Há dois anos, faziam-se títulos de jornais com a sobrelotação nos centros educativos destinados ao acolhimento de menores (12 e os 16 anos) que tinham cometido atos qualificados como crimes. Atualmente, e apesar de terem fechado dois destes centros (em Vila do Conde e na Madeira) sobram vagas. Porquê? “Há aqui uma aparente contradição, porque as ocorrências policiais, que estão na base desta pirâmide, até aumentaram”, estranha Maria João Leote, investigadora do Centro Interdisciplinar de Ciências Sociais da Universidade Nova de Lisboa.
A perplexidade é comum aos diferentes especialistas ouvidos (...) e que trabalham neste setor há décadas. Nenhum arrisca uma explicação definitiva.
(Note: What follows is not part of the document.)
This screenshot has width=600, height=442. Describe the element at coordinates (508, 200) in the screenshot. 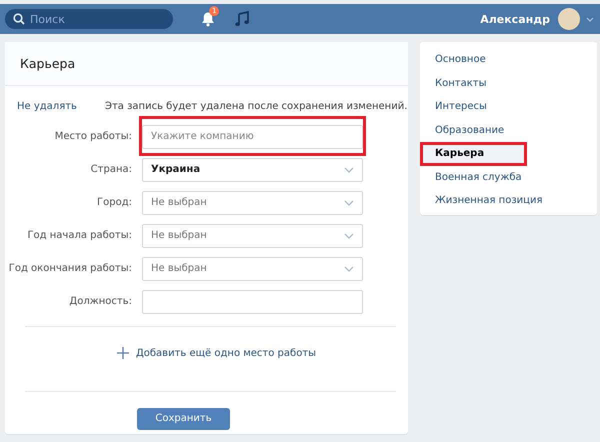

I see `sidebar-item: Жизненная позиция` at that location.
Mas a socióloga Maria João Leote admite algumas hipóteses para ajudar a compreender esta descida a pique dos jovens sujeitos a medidas de internamento. “É possível que haja aqui algum efeito da reforma do mapa judiciário e de algum atraso na gestão dos processos tutelares educativos e também é possível – e, se assim for, é positivo – que os juízes estejam a aplicar a medida de internamento apenas aos casos mais graves, optando mais frequentemente por medidas como o acompanhamento educativo”, diz.
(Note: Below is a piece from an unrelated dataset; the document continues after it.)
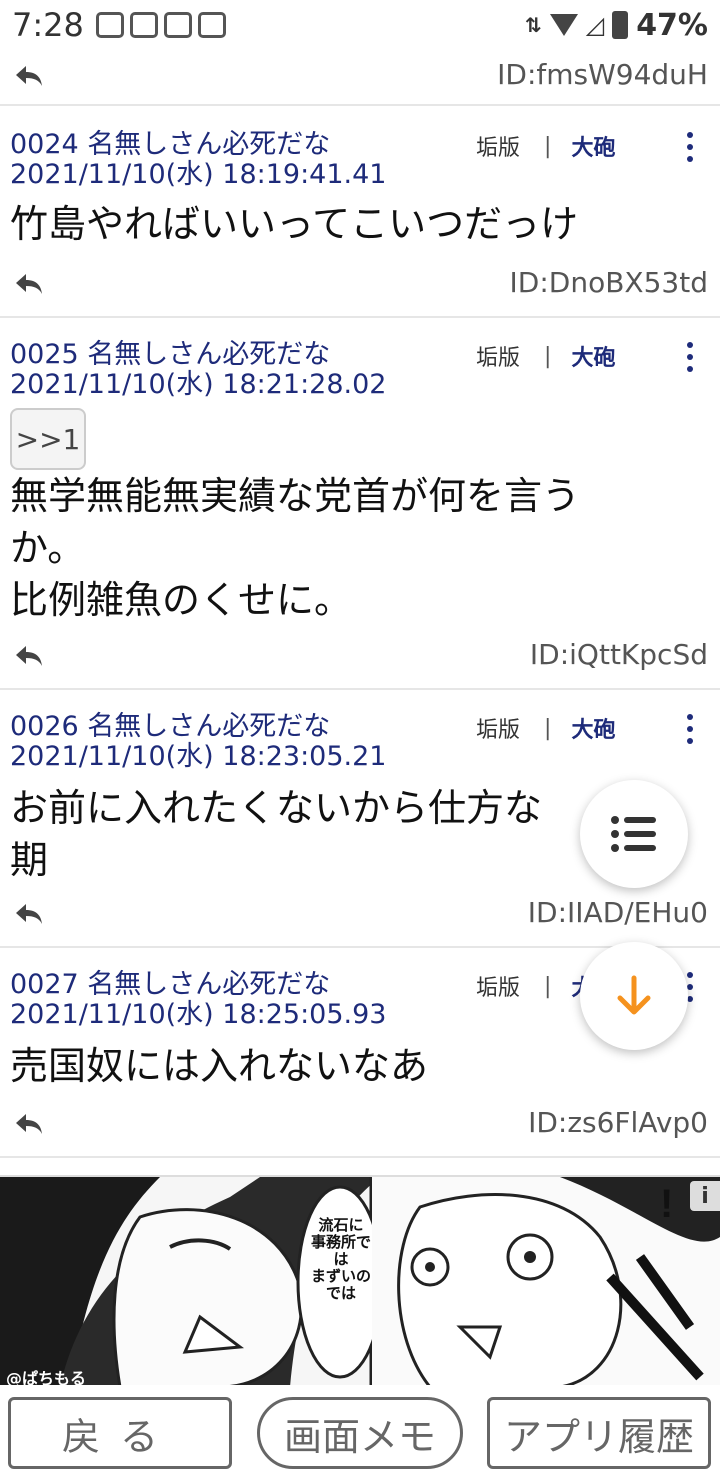 The width and height of the screenshot is (720, 1480). I want to click on app-history-button: アプリ履歴, so click(599, 1433).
No Tribunal de Família e Menores do Barreiro, o juiz António José Fialho confirma que “há mais de um ano” que não aplica uma medida de internamento. “Têm-me chegado menos casos de criminalidade praticada por menores entre os 12 e os 16 anos. Não consigo encontrar razões para isso, mas é possível que os mecanismos de atuação preventiva deste tipo de criminalidade estejam mais eficazes”.
Pode ser. Mas as estatísticas presentes no último relatório de Segurança Interna, relativas a 2015, mostram que, naquele ano, foram aplicadas 414 medidas de internamento em centro educativo (em 2014, tinham sido 609). “Os dados não batem certo”, constata Maria João Leote, para quem “falta informação que permita perceber esta realidade”, nomeadamente quanto aos jovens que aguardam indicação de um centro para cumprirem a medida de internamento.
As estatísticas mensais da Direção-Geral de Reinserção e Serviços Prisionais mostram que, em abril de 2013, havia 265 vagas nos centros educativos e 280 menores internados. Um ano depois, a situação não se tinha alterado muito: 233 vagas e 253 menores internados. Na altura, a DGRSP chegou, aliás, a alertar os tribunais para a inexistência de vagas nos centros e a avisar que só seriam admitidos os casos urgentes dos jovens que ficassem sob medida cautelar de internamento até julgamento. Dois anos depois, mais concretamente em abril, apesar de os lugares disponíveis se terem reduzido entretanto para os 198 (por causa do encerramento do centro educativo da Madeira e do de Santa Clara, em Vila do Conde), estavam internados apenas 146 jovens, ou seja, havia 52 lugares por preencher.
“Esta descida causa-me perplexidade, porque vai muito além do que era expectável”, admira-se o procurador Norberto Martins, que durante mais de dez anos integrou a comissão fiscalizadora dos centros educativos. “Dantes, podia-se sempre pensar que as medidas de internamento não eram aplicadas porque não havia vagas, mas agora esse problema não se põe. E, mesmo admitindo que haja medidas de internamento que não são aplicadas porque os jovens estão em situação de fuga, a diferença entre as medidas aplicadas e os jovens internados nunca poderia ser tão exorbitante”, acrescenta.
Da Direção-Geral de Reinserção e Serviços Prisionais (DGRSP), as explicações não abundam. O diretor-geral, Celso Manata, adianta apenas que as razões “poderão ser de vária ordem”. “Há quem diga que isto tem que ver com as alterações introduzidas pela Lei Tutelar Educativa e que os senhores magistrados ainda não estão habituados a esta nova realidade”, sugere, para afiançar apenas que não há, da parte da DGRSP, qualquer indicação aos tribunais no sentido da redução da aplicação da medida de internamento. “Quem aplica as penas são os juízes que são independentes”.